# Document start

# InFocus Projector Question



## 73XS650 (May 18, 2011)

I'm new to the Forums. Lookin forward to reading on this everyday. My question is: I'm working with an InFocus 3916 Projector in a conference room. This room will have two projectors in it. Is there a way to control both projectors at the same time, ie: running the same picture on both screens?


----------



## Grog12 (May 18, 2011)

Are you running VGA to it? Most projectors these days have a VGA out port as well as in. I haven't worked with this projector but it appears that there are several other options including a wireles option. Try https://portal.infocus.com/support/Product Pages/downloads.aspx?mic=IN3916&on=downloads here for more info.


----------



## VeteranShowPro (May 18, 2011)

73XS650 said:


> I'm new to the Forums. Lookin forward to reading on this everyday. My question is: I'm working with an InFocus 3916 Projector in a conference room. This room will have two projectors in it. Is there a way to control both projectors at the same time, ie: running the same picture on both screens?


 
You can always just hit a DA from the input and back out to the projectors.


----------



## gafftapegreenia (May 18, 2011)

VeteranShowPro said:


> You can always just hit a DA from the input and back out to the projectors.


 
A high quality example

Extron VGA Distribution Amplifiers - P/2 DA2 PLUS


----------



## museav (May 18, 2011)

I'm not quite clear on the situation, whether this is designing/installing a new system, adding to an existing system, a temporary setup or what. It's also not clear whether you are addressing control of the projectors, the video signal(s) routed to them or both. Whether it is two IN3916s or an IN3916 and some other projector. Whether it involves only a single source or multiple sources, as well as what the sources are. Knowing more about what the applications would help as it is probably best to look at this in the context of the overall system as what your potential options are and what may work best for this aspect may be dependent on what you are trying to do overall and how it fits in with everything else.

For example, if the goal is simply to display one potential source on both projectors that would likely be approached very differently than if the goal was to have multiple sources and be able to select the source for each projector independently.


----------

# Document end

(Requirement 1) In the projector thread, which projector model is the original poster working with?

# Items start

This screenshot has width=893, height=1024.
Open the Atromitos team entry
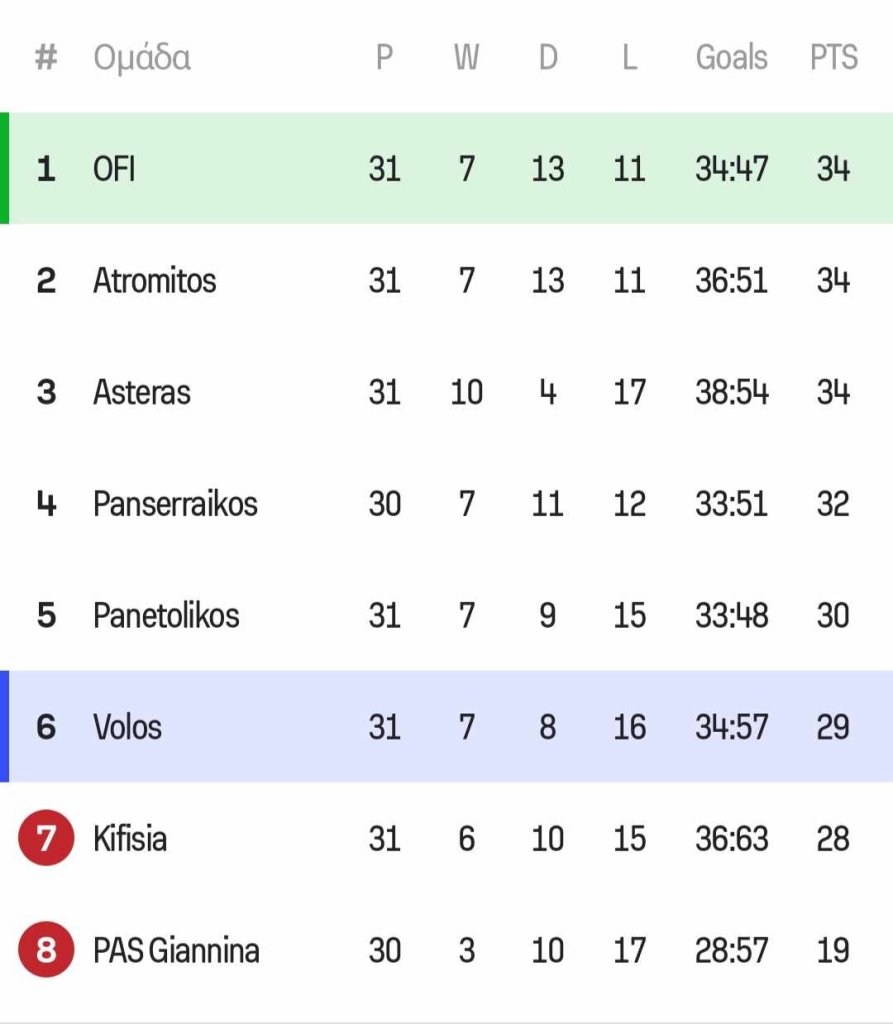pos(154,280)
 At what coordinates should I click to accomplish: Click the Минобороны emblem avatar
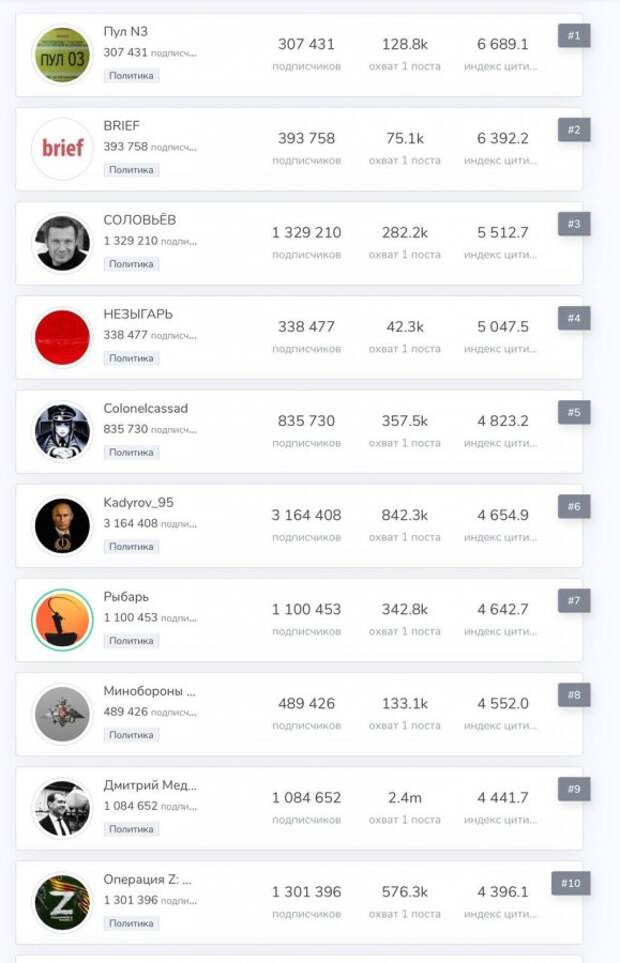62,714
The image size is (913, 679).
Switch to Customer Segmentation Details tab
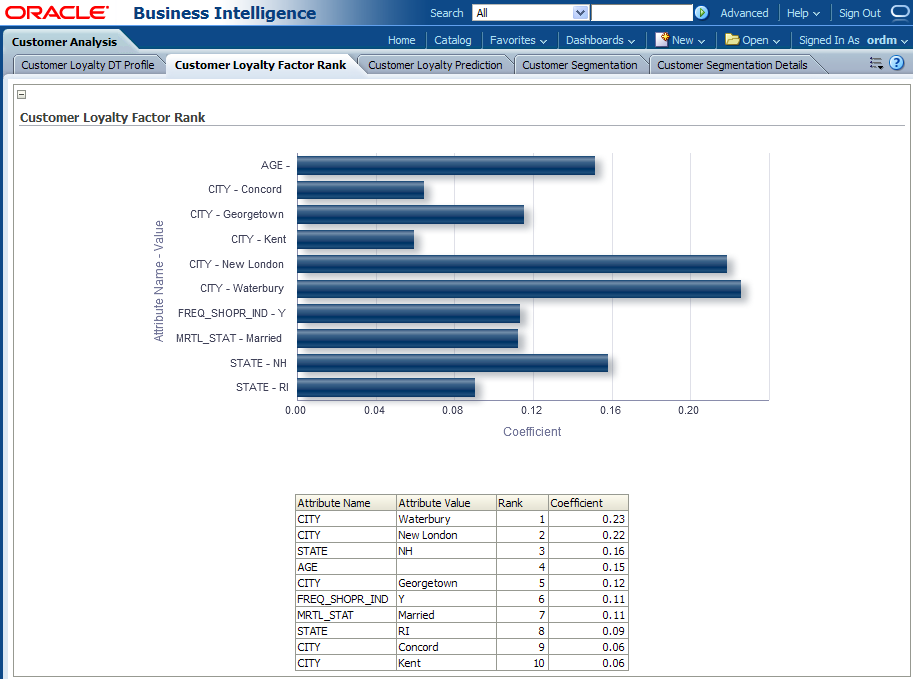coord(732,65)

# Items end

(Requirement 2) Swap "emblem" for "logo" in the entries, covering everything from the line that contains "At what coordinates" down to the end of the entries, and return only those lines with the pictures left out.

(Output 1) An InFocus 3916.

(Output 2)
 At what coordinates should I click to accomplish: Click the Минобороны logo avatar
62,714
The image size is (913, 679).
Switch to Customer Segmentation Details tab
coord(732,65)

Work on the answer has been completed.